Alexandrians who do not reside in the city's-designated historic district zone of Old Town (Oronoco Street south to Duke Street - 6 blocks - and from Saint Asaph Street to the river - 6 blocks) likely do not appreciate the difficulties and frustrations residents in this zone experience when trying to park near their homes. On page 123 of Alexandria's Waterfront Plan the city states, "New residential parking controls, such as restricting parking to permit holders after 6:00 p.m., should be considered an implementation priority."
If you're from Del Ray or the west end or the north end of Alexandria, you might say to yourself, "those OT folks need to stop being NIMBYs and stop complaining about how tough it is to park near their homes." That is until you discover that just in this small historic zone, since 2010 and within one and one-half blocks of King Street:
At least 17 retail shops/spaces have been converted to restaurants or food-service establishments due to the city's benevolent CD zoning without 1 new public parking space being created (think Virtue Restaurant vice Olsen's Book Store, Sonoma Cellars vice Winterthur, Khalsa Jewelers vice Hi-Tide Lounge and the list goes on).
Over 400 individual public parking parking spaces have been eliminated from King Street, the side streets within two blocks of King Street and along the riverfront in this zone. That equates to more than 20 blocks of on-street residential parking being removed.
These lost 400-plus spaces include:
4 public pay parking lots (3 across from Chadwick's) and 2 city parking lots of 106 spaces (one is now Brightleaf & Cooper townhomes and, the other, a 24-hour pay lot at Cameron/St Asaph streets).
Over 100 spaces have been replaced by bike stands, trolley stops, "no parking from here to corner," expanded loading zones, expanded bus zones, taxi, valet, Sheriff's Department reserved spaces, tour bus only loading/unloading in front of city hall and increased Saturday's Market Square hours.
The city's Planning and Zoning staff/City Council's rubber-stamping approval to developer's requests for reductions-in-parking to develop a project with less than the required number of parking spaces required by code (think Hotel Indigo and Robinson Terminal South).
This year City Council approved converting a retail space located on the 100 block of King Street to a 163-seat Mexican restaurant while refusing to address the additional 75 standing patrons and 350-person person capacity of the restaurant during the public discussion. City staffers stated there were no significant impacts to residential parking or to nearby residents located only 120 feet away.
Not one new public parking space has been created to offset the torrent of parking reductions or restaurant explosions since 2010.
Over 3 million tourists visited Alexandria last year. The vast majority come to Old Town and dramatically impact the residents' quality of life and their right to some quiet enjoyment.
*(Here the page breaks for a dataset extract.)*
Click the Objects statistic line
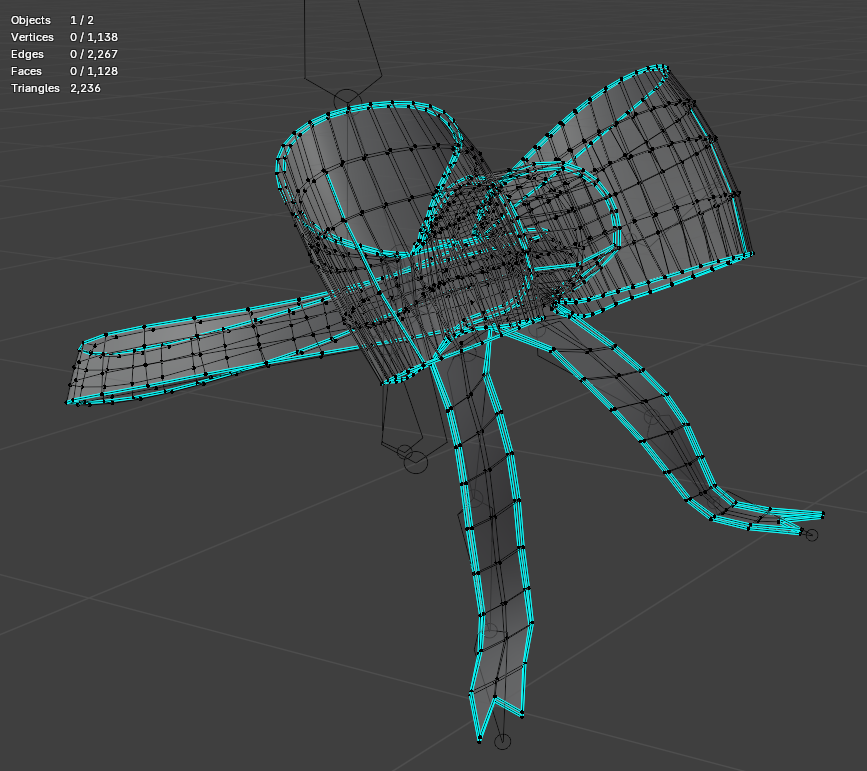The height and width of the screenshot is (771, 867). click(x=52, y=20)
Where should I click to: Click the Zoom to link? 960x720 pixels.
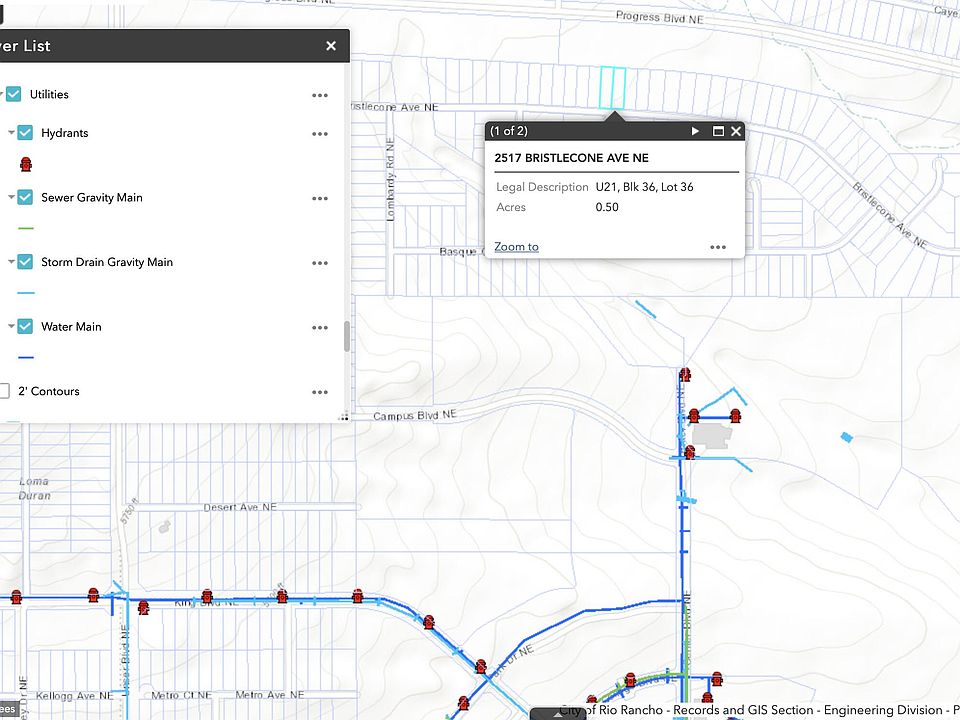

The city states that people come by bike, Metro and trolley and, thus, parking is no issue for residents. If 50 percent of such statements were true there would still be 1.5 million visitors looking for a public parking space during the year within this small 6-block by 6-block historic zone.
If you are a true and visionary Alexandria political candidate, you take care of your residents and insist city staff implements resident-only parking on residential streets from 6 p.m. to 7 a.m. in this historic zone. Such a policy benefits patrons of small businesses during the day while requiring evening entertainment goers to park in nearby parking garages which are 75 percent vacant after 6 p.m. as noted in the city's own parking studies!
It's time for new faces to be elected to City Council later this year. Go vote in new blood.
Philip G. Matyas
Philip G. Matyas is a retired U.S. Coast Guard officer, an associate real estate broker in Historic Old Town, Member of the Old Town Civic Association board and two-decade long resident/property owner in Historic Old Town Alexandria.